### Dataset records:
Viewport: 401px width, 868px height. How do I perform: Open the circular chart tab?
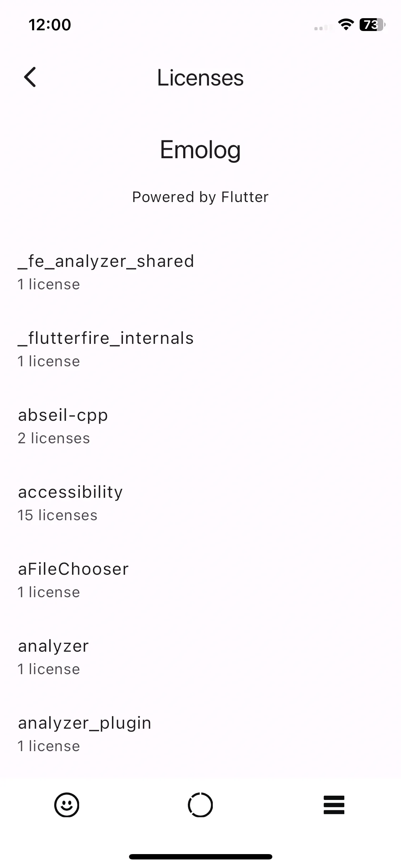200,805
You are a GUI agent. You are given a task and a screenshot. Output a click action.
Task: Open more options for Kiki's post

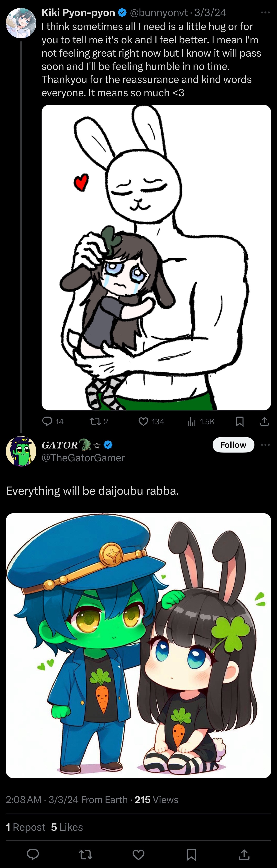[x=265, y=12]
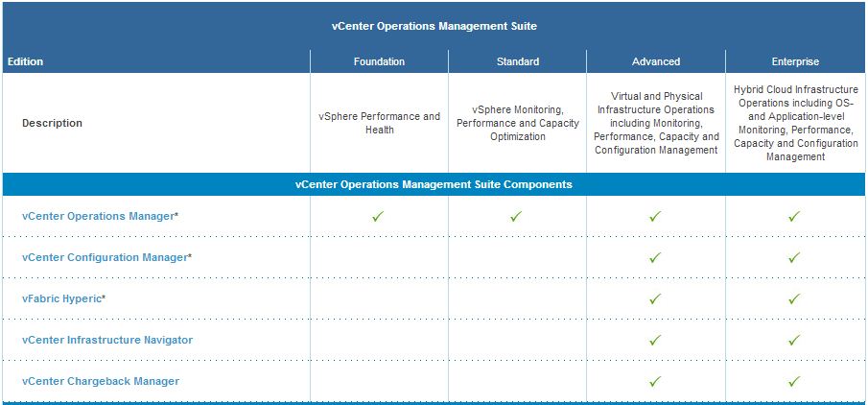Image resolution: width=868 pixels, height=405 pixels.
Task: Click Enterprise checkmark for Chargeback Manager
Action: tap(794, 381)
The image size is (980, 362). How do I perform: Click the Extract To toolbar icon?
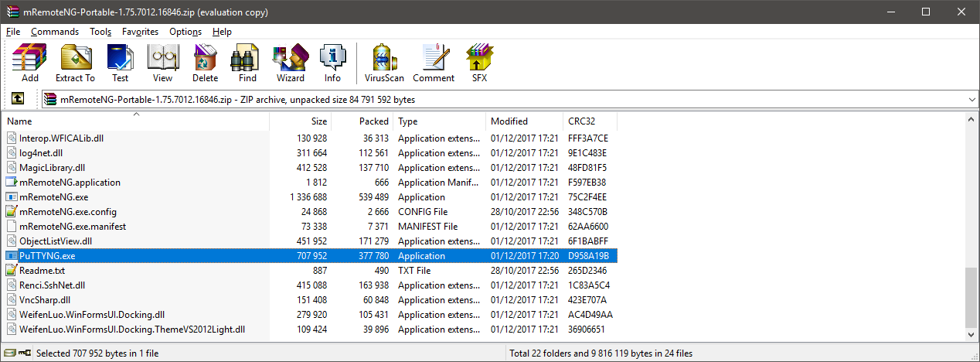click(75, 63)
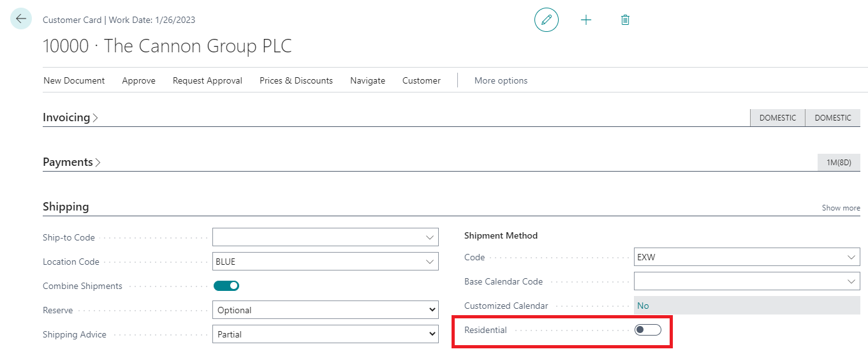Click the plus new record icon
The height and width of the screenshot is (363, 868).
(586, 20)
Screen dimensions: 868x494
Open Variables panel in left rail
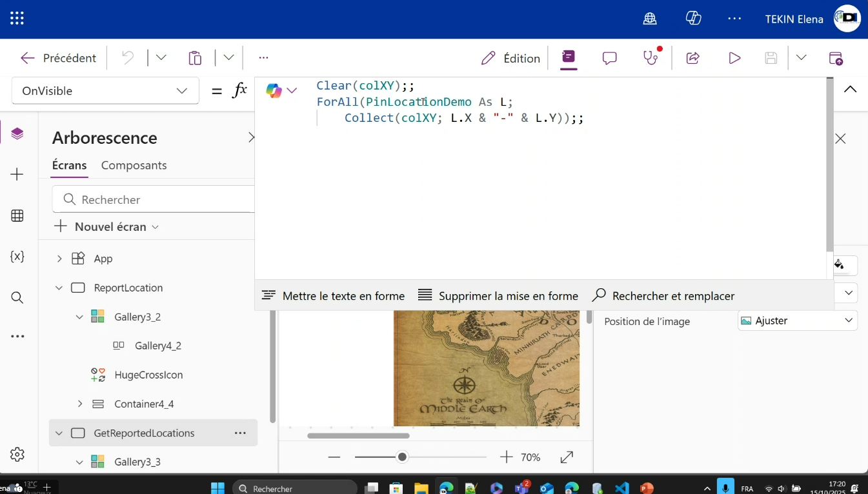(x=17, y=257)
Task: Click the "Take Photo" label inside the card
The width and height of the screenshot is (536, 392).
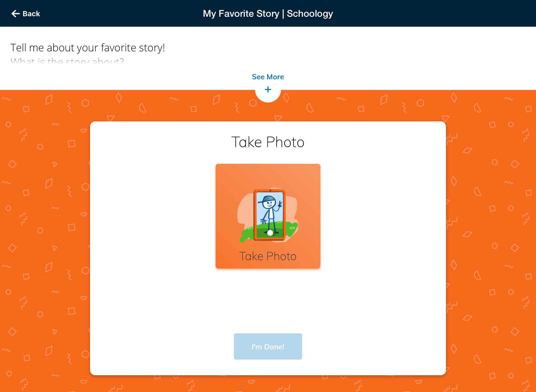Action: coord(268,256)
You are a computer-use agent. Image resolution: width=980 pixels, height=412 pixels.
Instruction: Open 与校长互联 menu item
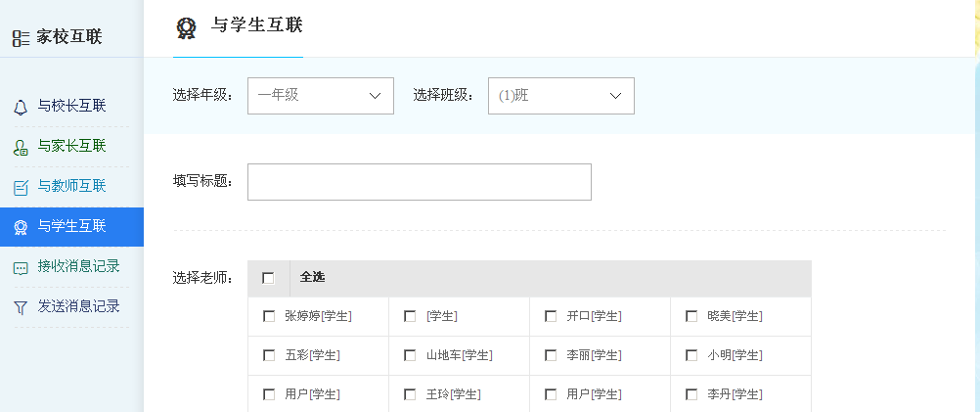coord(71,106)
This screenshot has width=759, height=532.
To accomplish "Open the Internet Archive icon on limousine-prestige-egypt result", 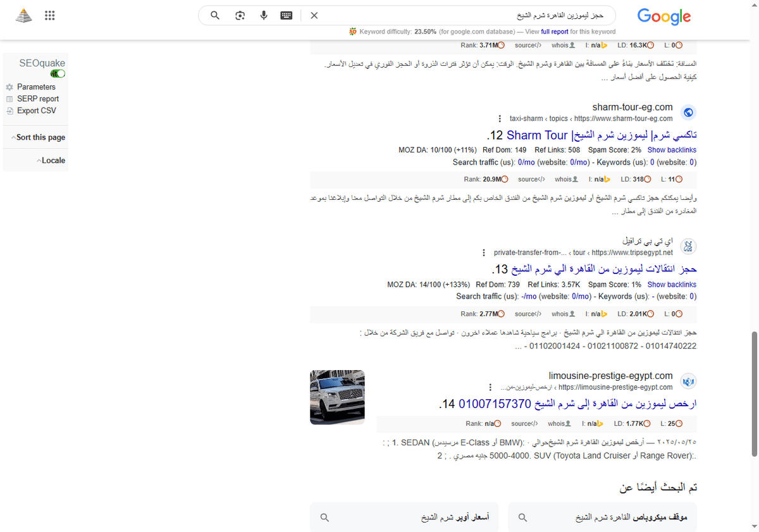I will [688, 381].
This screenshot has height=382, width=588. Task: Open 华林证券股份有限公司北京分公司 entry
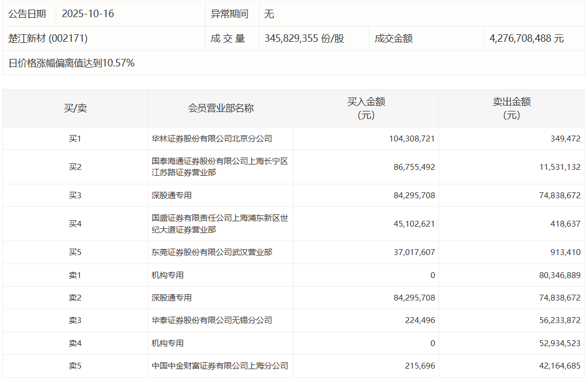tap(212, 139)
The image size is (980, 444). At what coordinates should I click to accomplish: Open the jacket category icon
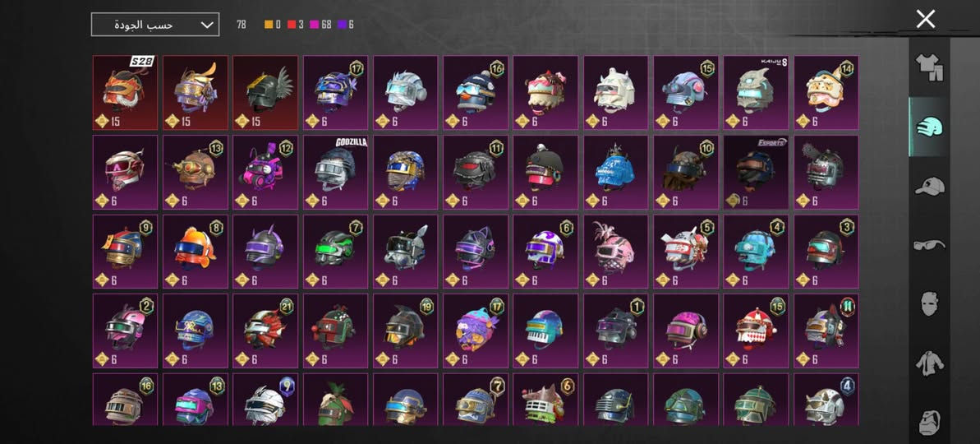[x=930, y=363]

---

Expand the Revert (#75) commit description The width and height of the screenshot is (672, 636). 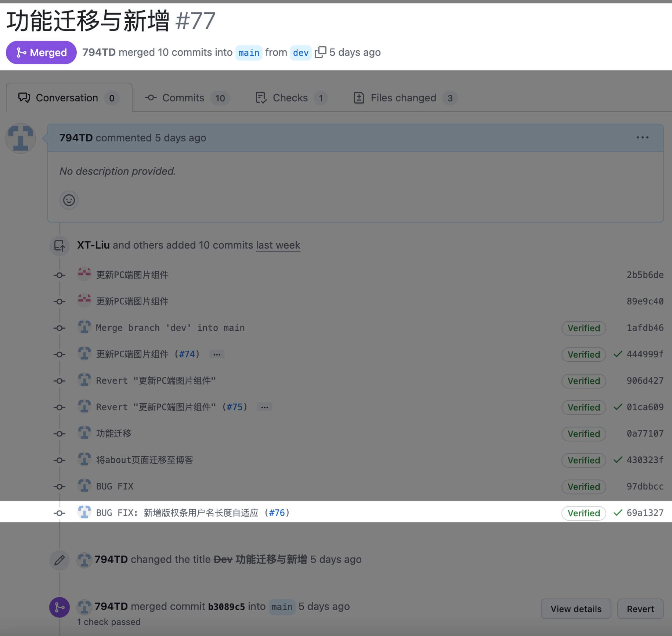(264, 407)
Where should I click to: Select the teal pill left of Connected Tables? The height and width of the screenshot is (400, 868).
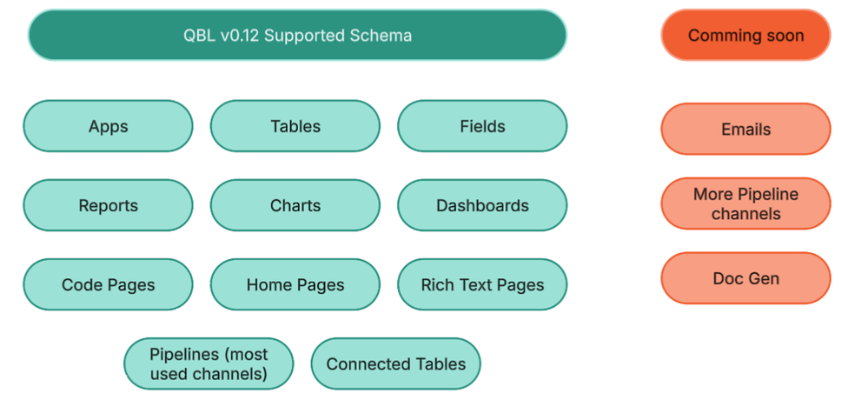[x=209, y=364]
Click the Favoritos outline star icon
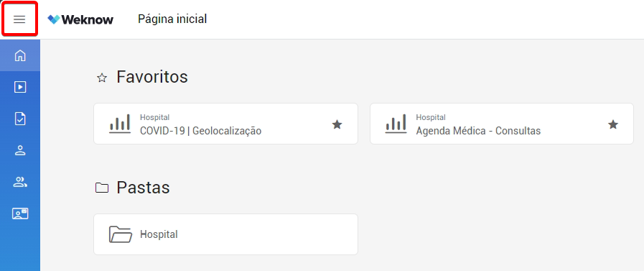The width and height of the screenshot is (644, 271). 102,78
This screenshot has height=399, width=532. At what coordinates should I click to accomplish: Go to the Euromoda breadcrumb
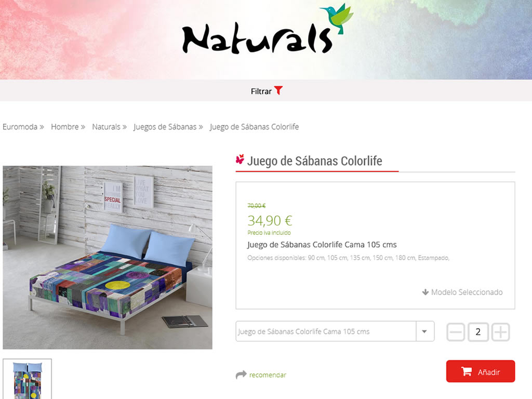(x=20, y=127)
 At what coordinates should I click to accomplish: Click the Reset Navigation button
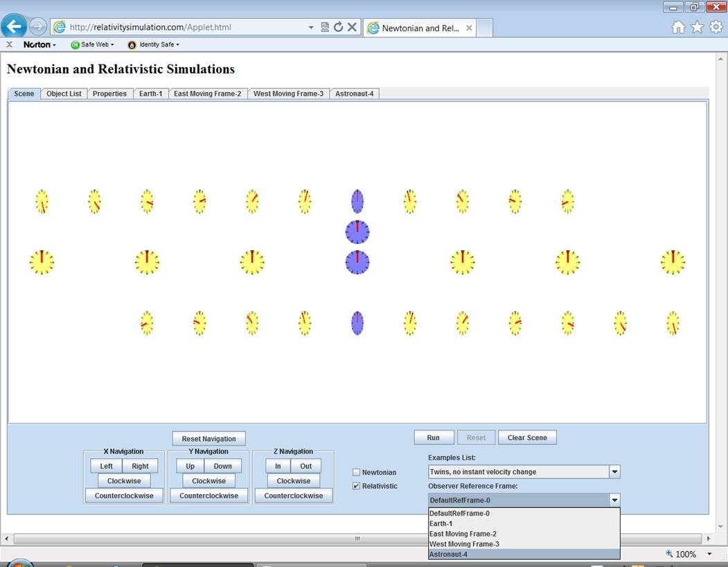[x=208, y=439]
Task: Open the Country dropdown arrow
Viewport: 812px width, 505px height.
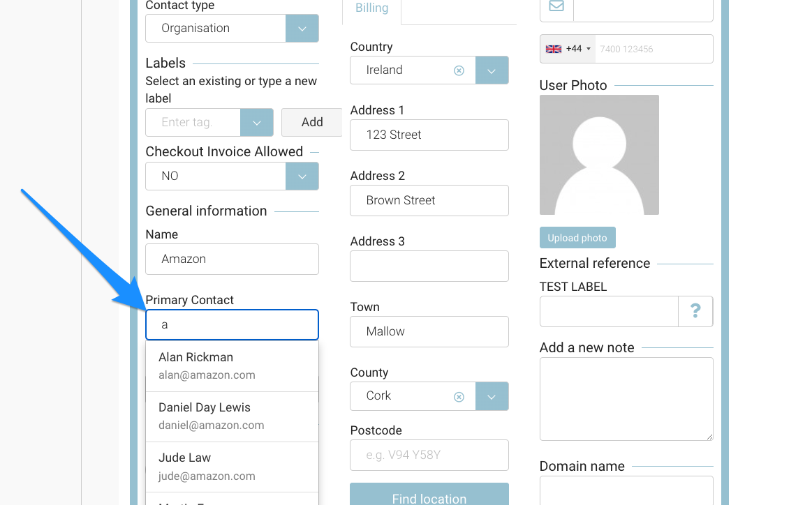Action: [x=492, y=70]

### Task requirements:
Please work out how many lines above carry "agent", writing only the result.

### Problem solution:
2